(Stored data entries)
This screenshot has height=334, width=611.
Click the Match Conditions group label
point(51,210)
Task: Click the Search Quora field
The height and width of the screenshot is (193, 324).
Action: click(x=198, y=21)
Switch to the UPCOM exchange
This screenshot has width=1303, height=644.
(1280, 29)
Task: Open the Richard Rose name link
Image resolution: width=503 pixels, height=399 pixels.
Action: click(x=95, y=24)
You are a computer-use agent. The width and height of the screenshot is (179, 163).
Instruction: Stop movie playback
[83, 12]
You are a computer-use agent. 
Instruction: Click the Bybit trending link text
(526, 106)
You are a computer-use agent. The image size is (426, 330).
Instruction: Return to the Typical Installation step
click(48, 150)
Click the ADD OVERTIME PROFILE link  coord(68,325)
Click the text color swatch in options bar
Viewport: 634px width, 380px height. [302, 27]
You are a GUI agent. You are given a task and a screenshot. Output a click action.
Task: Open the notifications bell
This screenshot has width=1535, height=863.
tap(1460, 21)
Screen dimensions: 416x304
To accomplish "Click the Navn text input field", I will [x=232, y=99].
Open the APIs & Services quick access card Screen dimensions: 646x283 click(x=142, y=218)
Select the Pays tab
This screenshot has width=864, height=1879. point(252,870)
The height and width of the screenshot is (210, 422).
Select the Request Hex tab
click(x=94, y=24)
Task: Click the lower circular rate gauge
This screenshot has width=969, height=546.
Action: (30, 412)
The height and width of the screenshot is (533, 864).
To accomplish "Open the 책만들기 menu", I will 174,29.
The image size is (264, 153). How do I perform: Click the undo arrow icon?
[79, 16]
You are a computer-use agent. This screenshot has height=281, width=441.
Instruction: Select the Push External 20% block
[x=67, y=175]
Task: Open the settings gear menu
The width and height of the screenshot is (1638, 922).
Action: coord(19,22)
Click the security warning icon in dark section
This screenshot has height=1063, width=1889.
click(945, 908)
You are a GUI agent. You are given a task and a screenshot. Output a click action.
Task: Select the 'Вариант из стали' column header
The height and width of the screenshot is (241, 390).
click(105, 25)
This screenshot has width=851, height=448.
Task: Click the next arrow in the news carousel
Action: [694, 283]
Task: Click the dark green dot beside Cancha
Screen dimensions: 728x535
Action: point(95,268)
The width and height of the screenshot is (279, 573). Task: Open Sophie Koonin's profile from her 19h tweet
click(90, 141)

What is required: Please be sure to repeat every entry exactly.

Output:
This screenshot has height=334, width=611.
Click the Match Conditions group label
point(51,210)
Task: Click the Search Quora field
The height and width of the screenshot is (193, 324).
Action: click(x=198, y=21)
Switch to the UPCOM exchange
This screenshot has width=1303, height=644.
(1280, 29)
Task: Open the Richard Rose name link
Image resolution: width=503 pixels, height=399 pixels.
Action: click(x=95, y=24)
You are a computer-use agent. The width and height of the screenshot is (179, 163).
Instruction: Stop movie playback
[83, 12]
You are a computer-use agent. 
Instruction: Click the Bybit trending link text
(526, 106)
You are a computer-use agent. The image size is (426, 330).
Instruction: Return to the Typical Installation step
click(48, 150)
Click the ADD OVERTIME PROFILE link  coord(68,325)
Click the text color swatch in options bar
Viewport: 634px width, 380px height. [302, 27]
You are a GUI agent. You are given a task and a screenshot. Output a click action.
Task: Open the notifications bell
This screenshot has width=1535, height=863.
tap(1460, 21)
Screen dimensions: 416x304
To accomplish "Click the Navn text input field", I will [x=232, y=99].
Open the APIs & Services quick access card Screen dimensions: 646x283 click(x=142, y=218)
Select the Pays tab
This screenshot has width=864, height=1879. point(252,870)
The height and width of the screenshot is (210, 422).
Select the Request Hex tab
click(x=94, y=24)
Task: Click the lower circular rate gauge
This screenshot has width=969, height=546.
Action: (30, 412)
The height and width of the screenshot is (533, 864).
To accomplish "Open the 책만들기 menu", I will 174,29.
The image size is (264, 153). How do I perform: Click the undo arrow icon?
[79, 16]
You are a computer-use agent. This screenshot has height=281, width=441.
Instruction: Select the Push External 20% block
[x=67, y=175]
Task: Open the settings gear menu
The width and height of the screenshot is (1638, 922).
Action: coord(19,22)
Click the security warning icon in dark section
This screenshot has height=1063, width=1889.
click(945, 908)
You are a GUI agent. You are given a task and a screenshot. Output a click action.
Task: Select the 'Вариант из стали' column header
The height and width of the screenshot is (241, 390).
click(105, 25)
This screenshot has width=851, height=448.
Task: Click the next arrow in the news carousel
Action: [694, 283]
Task: Click the dark green dot beside Cancha
Screen dimensions: 728x535
Action: point(95,268)
The width and height of the screenshot is (279, 573). Task: Open Sophie Koonin's profile from her 19h tweet
click(90, 141)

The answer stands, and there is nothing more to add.